Sérgio Godinho: Um Tesouro da Música Popular e de Intervenção em Portugal – por Carlos Pereira Martins

Sérgio Godinho: Um Tesouro da Música
Popular e de Intervenção em Portugal

por Carlos Pereira Martins

Luís Cília, Sérgio Godinho e Carlos Martins Pereira

Sérgio Godinho é um nome que se eleva como uma bandeira no panorama da música portuguesa, não apenas pela sua incontornável contribuição artística, mas também pela solidez do seu carácter e pela profundidade do seu compromisso com a liberdade e a justiça social. Cantor, compositor, poeta e contador de histórias, a sua obra é um testemunho vivo de que a música pode ser simultaneamente uma expressão de beleza estética e uma arma poderosa contra a opressão.
Nos anos de chumbo da ditadura em Portugal, Sérgio Godinho foi mais do que um artista: foi um resistente. Exilado em França durante o regime fascista, encontrou no estrangeiro o espaço para respirar a liberdade que o seu país natal lhe negava.
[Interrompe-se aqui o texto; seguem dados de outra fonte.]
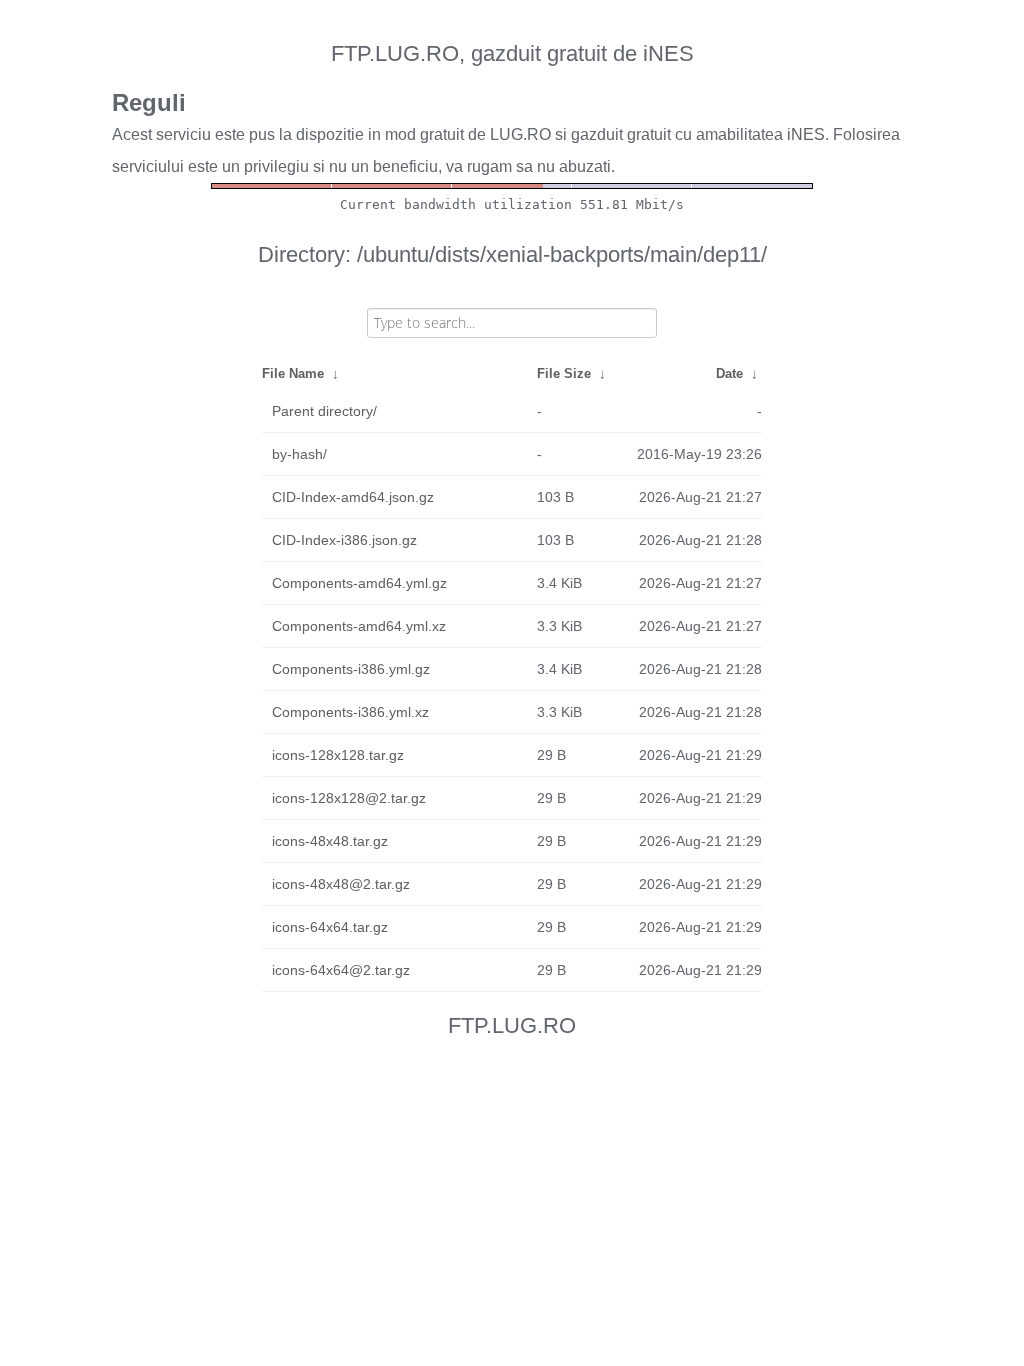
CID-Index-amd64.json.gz (353, 497)
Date (729, 373)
Viveu também no Canadá de onde regressou a Paris e viveu algum tempo em casa de Hélder Costa. Mas foi em França que a sua veia criativa começou a ferver, influenciada por  movimentos culturais e musicais que fervilhavam na Europa. Estávamos nos ricos anos do Maio de 1968!
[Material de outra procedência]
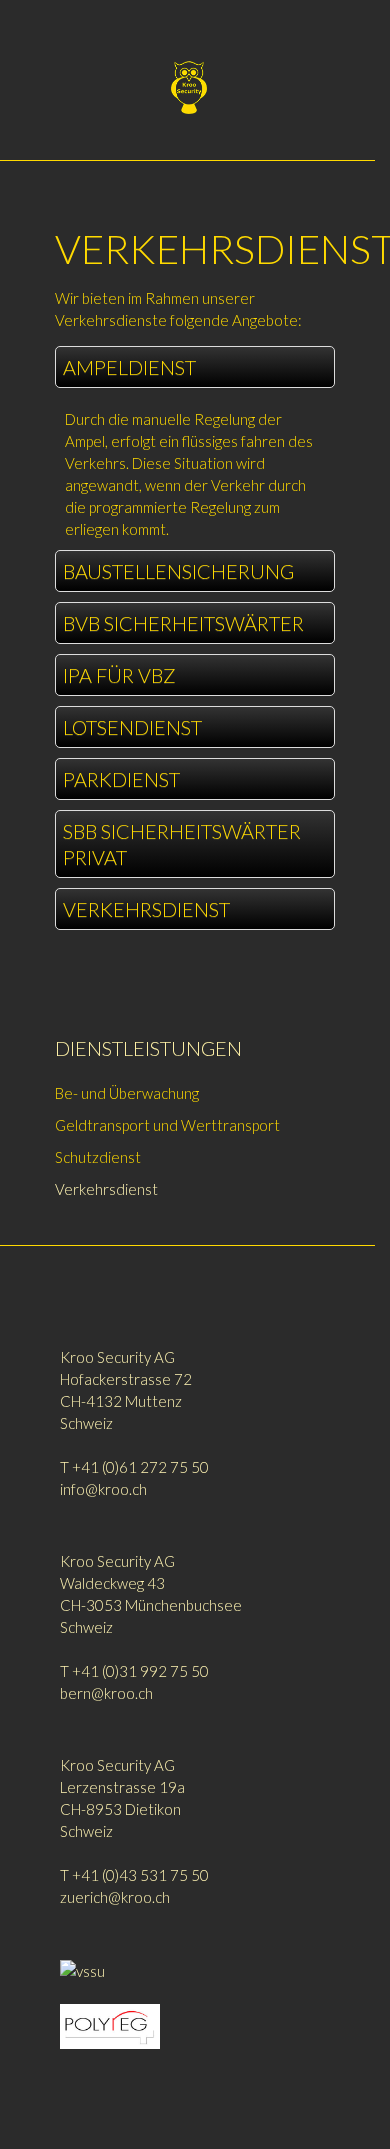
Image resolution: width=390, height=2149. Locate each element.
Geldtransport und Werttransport (167, 1125)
Aí, tornou-se próximo de outros grandes nomes da música e da resistência portuguesa, como José Mário Branco e Luís Cília, com quem partilhou sonhos e lutas.
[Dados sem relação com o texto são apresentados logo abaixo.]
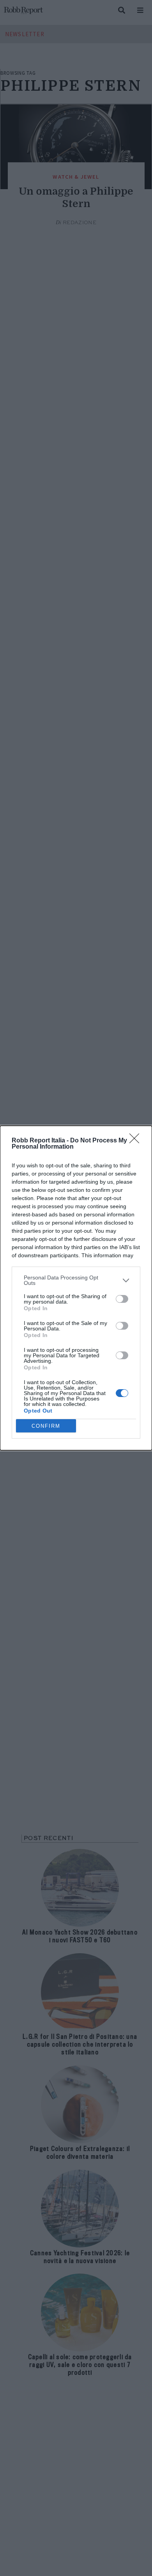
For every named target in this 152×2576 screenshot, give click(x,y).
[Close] (136, 1140)
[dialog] (76, 1288)
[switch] (122, 1299)
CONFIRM (46, 1426)
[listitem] (76, 1280)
Com o 25 de Abril, Sérgio regressou a Portugal como quem regressa a casa depois de uma longa tempestade. Era já um artista formado, mas agora tinha a liberdade de cantar para o seu povo. A sua música rapidamente se tornou uma das vozes mais emblemáticas da revolução. Canções como “Liberdade”, “É terça-feira” ou “O primeiro dia” ecoam não apenas como melodias, mas como gritos de esperança, desafios à apatia e celebrações da vida.
Um dos maiores exemplos da sua genialidade como compositor e do seu olhar irónico sobre o mundo é a canção “Hoje é o primeiro dia do resto da tua vida”. Com uma melodia que abraça o ouvinte e uma letra que mistura humor, filosofia e profundidade emocional, Sérgio transforma uma frase aparentemente banal num manifesto de renovação e otimismo. Esta é uma característica fundamental da sua obra: a capacidade de encontrar o extraordinário no quotidiano, de fazer poesia com a simplicidade da vida.
A ironia é, de facto, uma das suas armas mais afiadas. Sérgio Godinho é mestre em observar o absurdo das estruturas sociais, das injustiças e das hipocrisias, e devolvê-las ao público embrulhadas em versos que tanto nos fazem rir como nos fazem pensar. Em canções como “Com um brilhozinho nos olhos” ou “Cuidado com as imitações”, a sua crítica mordaz mistura-se com um humor refinado, revelando um espírito que nunca se acomodou ao óbvio ou ao fácil.
Mas Sérgio é também o homem das parcerias e da partilha. “Na estrada”, como se diz, esteve ao lado de José Afonso, Fausto, Vitorino, José Mário Branco e tantos outros que construíram a música de intervenção portuguesa. Juntos, formaram uma espécie de irmandade artística, alimentada pelo mesmo ideal de um Portugal mais justo e mais livre. Com  eles, Sérgio não só cantou como também ajudou a construir uma identidade musical que é, ainda hoje, um dos maiores patrimónios culturais do país.
A sua personalidade transparece na sua música e na sua postura pública: íntegro, coerente, generoso e profundamente humano. Sérgio Godinho é o exemplo vivo de que a arte pode ser uma extensão dos valores de quem a cria. A sua solidez moral, construída ao longo de uma vida de luta, resistência e reflexão, nunca permitiu que a sua obra fosse desvirtuada ou moldada pelos ventos do oportunismo.
Para além da música de intervenção, Sérgio Godinho é, em última análise, um cronista da alma portuguesa. As suas canções, a sua escrita, os seus livros, atravessam gerações porque falam de coisas eternas: o amor, a liberdade, a dor, a alegria, a luta e a esperança. E talvez seja essa a maior grandeza da sua obra: a capacidade de permanecer relevante, de continuar a inspirar, de nos fazer sentir que hoje, como ele tão bem cantou, é sempre o primeiro dia do resto das nossas vidas.
Sérgio Godinho não é apenas um nome na história da música portuguesa; é uma lição de vida, um farol moral e uma fonte inesgotável de inspiração para todos os que acreditam no poder transformador da arte. Portugal deve-lhe mais do que cada um de nós poderá imaginar.